### Work instructions:
Your answer must hold only the lines below from the line containing "[Business Portal] (770, 81)" through the line containing "[Close dialog] (232, 1222)", each reproduced exactly.

** Material supplied follows **

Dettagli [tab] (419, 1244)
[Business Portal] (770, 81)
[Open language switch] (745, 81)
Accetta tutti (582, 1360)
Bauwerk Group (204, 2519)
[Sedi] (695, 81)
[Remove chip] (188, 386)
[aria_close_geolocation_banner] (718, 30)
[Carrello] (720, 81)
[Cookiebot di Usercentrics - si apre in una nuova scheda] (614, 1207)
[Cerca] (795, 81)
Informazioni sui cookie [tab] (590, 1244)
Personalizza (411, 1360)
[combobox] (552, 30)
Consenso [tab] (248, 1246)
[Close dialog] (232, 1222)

** End of Material supplied **
** Material supplied follows **

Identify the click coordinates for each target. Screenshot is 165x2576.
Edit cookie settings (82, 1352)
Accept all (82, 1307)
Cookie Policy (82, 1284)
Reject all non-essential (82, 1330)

** End of Material supplied **
** Material supplied follows **

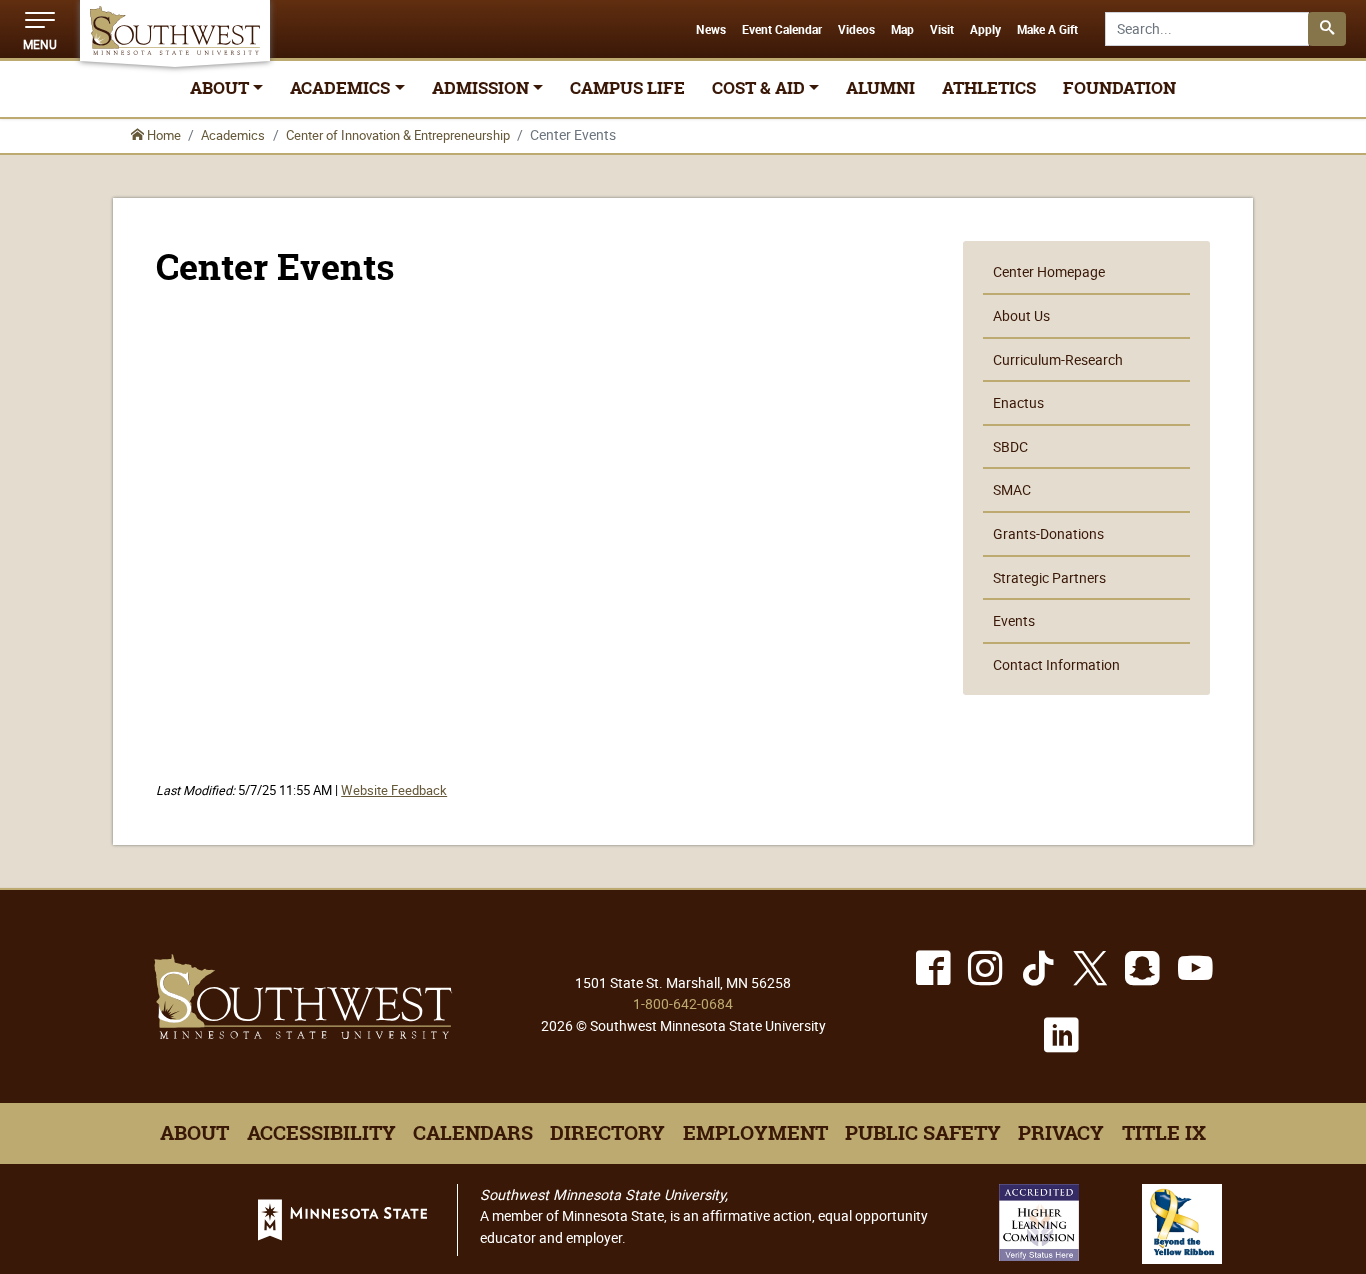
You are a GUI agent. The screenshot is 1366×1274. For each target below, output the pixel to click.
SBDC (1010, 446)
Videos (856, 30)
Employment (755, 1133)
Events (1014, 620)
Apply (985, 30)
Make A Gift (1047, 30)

** End of Material supplied **

### Reply:
[Business Portal] (770, 81)
[Open language switch] (745, 81)
Accetta tutti (582, 1360)
Bauwerk Group (204, 2519)
[Sedi] (695, 81)
[Remove chip] (188, 386)
[aria_close_geolocation_banner] (718, 30)
[Carrello] (720, 81)
[Cookiebot di Usercentrics - si apre in una nuova scheda] (614, 1207)
[Cerca] (795, 81)
Informazioni sui cookie [tab] (590, 1244)
Personalizza (411, 1360)
[combobox] (552, 30)
Consenso [tab] (248, 1246)
[Close dialog] (232, 1222)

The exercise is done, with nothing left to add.